A auditoria do TCU analisou 100 transferências especiais, realizadas entre 2020 e 2024, que movimentaram R$ 198,1 milhões para 74 entes federativos. O órgão de controle identificou falhas graves, como ausência de rastreabilidade, pagamentos sem comprovação jurídica ou fiscal, e despesas fora da finalidade das emendas.

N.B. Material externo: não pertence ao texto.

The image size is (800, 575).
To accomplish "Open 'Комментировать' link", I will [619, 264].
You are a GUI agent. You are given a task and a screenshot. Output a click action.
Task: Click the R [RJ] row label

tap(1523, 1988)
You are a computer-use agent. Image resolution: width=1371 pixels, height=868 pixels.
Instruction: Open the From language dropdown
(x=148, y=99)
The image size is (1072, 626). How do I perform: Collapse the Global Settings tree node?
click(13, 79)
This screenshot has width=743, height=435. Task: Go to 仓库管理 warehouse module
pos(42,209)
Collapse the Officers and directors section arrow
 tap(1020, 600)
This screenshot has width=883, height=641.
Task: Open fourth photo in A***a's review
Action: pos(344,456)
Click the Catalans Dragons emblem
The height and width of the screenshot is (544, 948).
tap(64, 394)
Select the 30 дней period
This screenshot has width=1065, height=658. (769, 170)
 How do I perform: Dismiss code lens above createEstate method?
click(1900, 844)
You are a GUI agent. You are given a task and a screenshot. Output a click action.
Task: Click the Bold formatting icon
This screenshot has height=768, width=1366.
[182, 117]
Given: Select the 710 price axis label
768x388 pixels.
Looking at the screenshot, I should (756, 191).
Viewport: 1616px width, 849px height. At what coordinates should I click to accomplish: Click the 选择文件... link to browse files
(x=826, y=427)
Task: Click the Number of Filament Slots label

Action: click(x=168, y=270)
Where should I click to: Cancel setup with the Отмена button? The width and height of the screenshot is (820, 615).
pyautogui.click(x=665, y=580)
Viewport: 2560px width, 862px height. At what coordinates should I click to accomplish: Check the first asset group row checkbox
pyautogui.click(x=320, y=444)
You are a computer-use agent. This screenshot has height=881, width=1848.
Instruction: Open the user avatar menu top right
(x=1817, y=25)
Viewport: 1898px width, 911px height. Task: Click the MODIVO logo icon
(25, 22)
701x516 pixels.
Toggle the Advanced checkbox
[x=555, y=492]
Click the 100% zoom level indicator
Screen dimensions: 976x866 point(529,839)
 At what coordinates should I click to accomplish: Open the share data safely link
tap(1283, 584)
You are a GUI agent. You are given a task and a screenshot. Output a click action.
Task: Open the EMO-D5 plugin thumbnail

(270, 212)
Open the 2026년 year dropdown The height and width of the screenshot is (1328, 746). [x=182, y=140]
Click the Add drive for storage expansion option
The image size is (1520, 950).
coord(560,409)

O ministro Dino afirmou que os resultados da auditoria demonstram a “persistência de um estado de inconstitucionalidade” na execução das emendas parlamentares. Os prejuízos estimados pelo TCU se dividem em categorias: R$ 26,4 milhões estão em contas sem especificação de uso, e R$ 15 milhões referem-se a pagamentos sem comprovação ou despesas desviadas.
Além disso, a fiscalização apontou R$ 14,1 milhões em potenciais danos relacionados a obras e serviços não executados ou superfaturamento. Dino também exigiu que o Ministério da Gestão e da Inovação em Serviços Públicos apresente, em dez dias úteis, explicações sobre as fragilidades do sistema Transferegov.br.